Beeramguda is a town located in Sangareddy district in Telangana. It is famous for its Bhramarambhika Mallikharjuna Swamy Mandir which is located on a small hill nearby called Beeramguda Gutta.

About

Beeramguda is well connected by bus: Beeramguda Bus stop is located near Beeramguda Kaman. The nearest railway stations are Rama chandra puram (shortcut of it is R.C.Puram),lingampally and Chanda nagar and the nearest metro station is Miyapur metro station and the nearest airports are Begumpet airport and RGIA Shamshabad.

Beeramguda has seen unprecedented growth in real estate in the past few years. Many new ventures from various companies such as Praneeth - Pranav and Navya Developers have arisen in the area. This is due to the satisfactory proximity to the IT Hub of Hyderabad- Gachibowli and HITEC - City, and also relatively lower cost of living.

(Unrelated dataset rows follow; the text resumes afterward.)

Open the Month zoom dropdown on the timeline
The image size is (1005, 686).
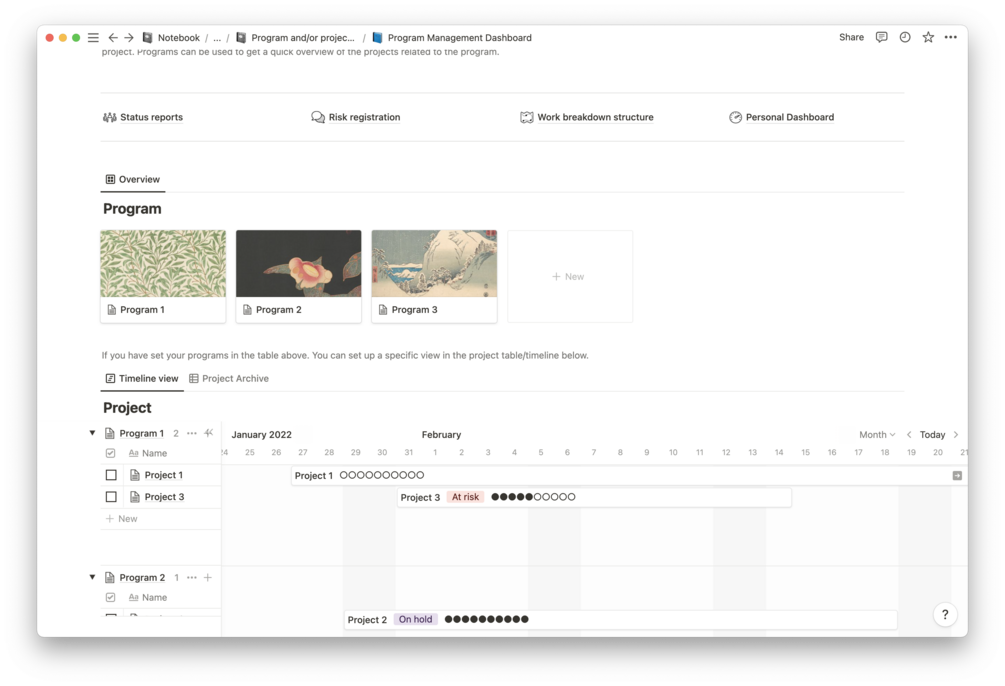874,434

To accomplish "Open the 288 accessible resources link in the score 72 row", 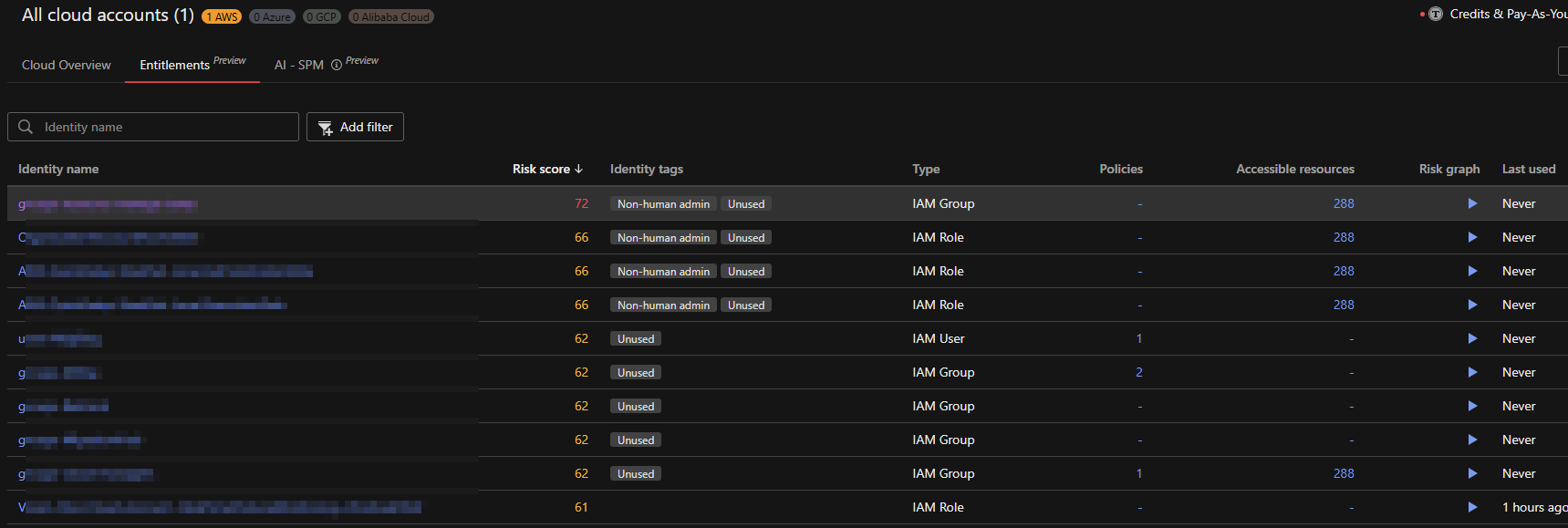I will pos(1343,203).
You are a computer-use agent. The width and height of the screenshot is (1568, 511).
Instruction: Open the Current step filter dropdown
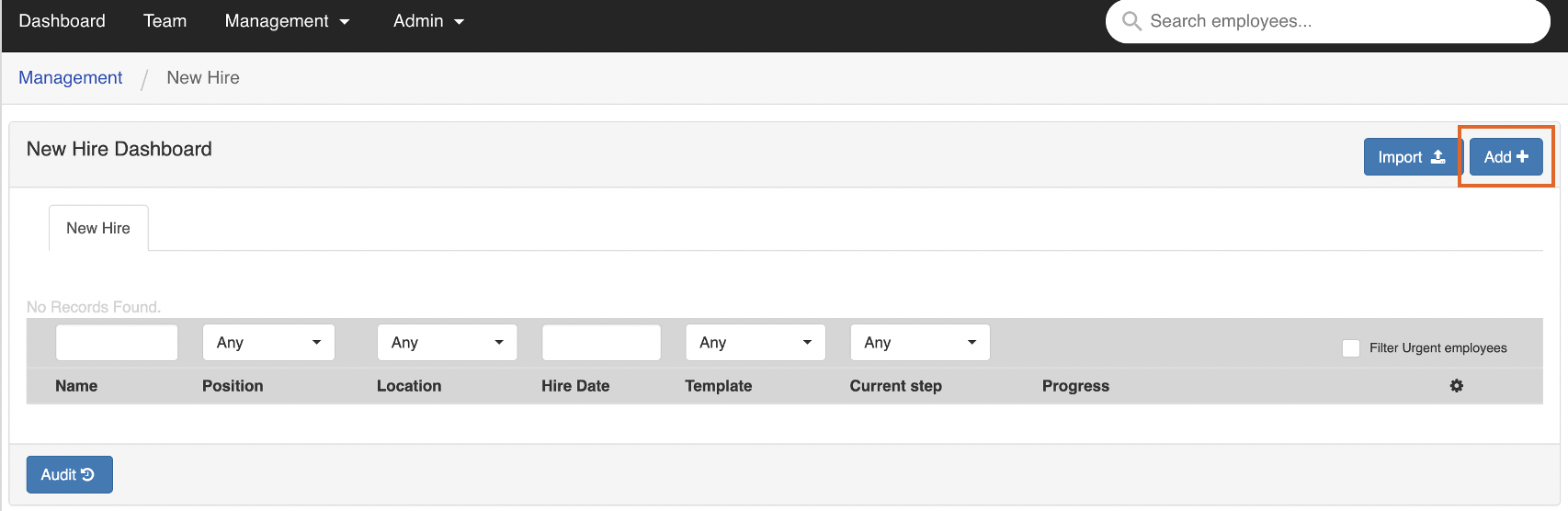click(919, 343)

Beeramguda also has a lake, commonly known as Beeramguda Lake. Beautification efforts have been taken by the Government, and a statue of Chakali Ilamma was also unveiled in 2018. It also is surrounded by typical Hyderabad hinterland - Boulders and rocks surrounded by bush forests and Grasslands, where peacocks are a relatively common sight.

The village comes under the Ameenpur Municipality, in the state of Telangana, and is located in the Sangareddy District.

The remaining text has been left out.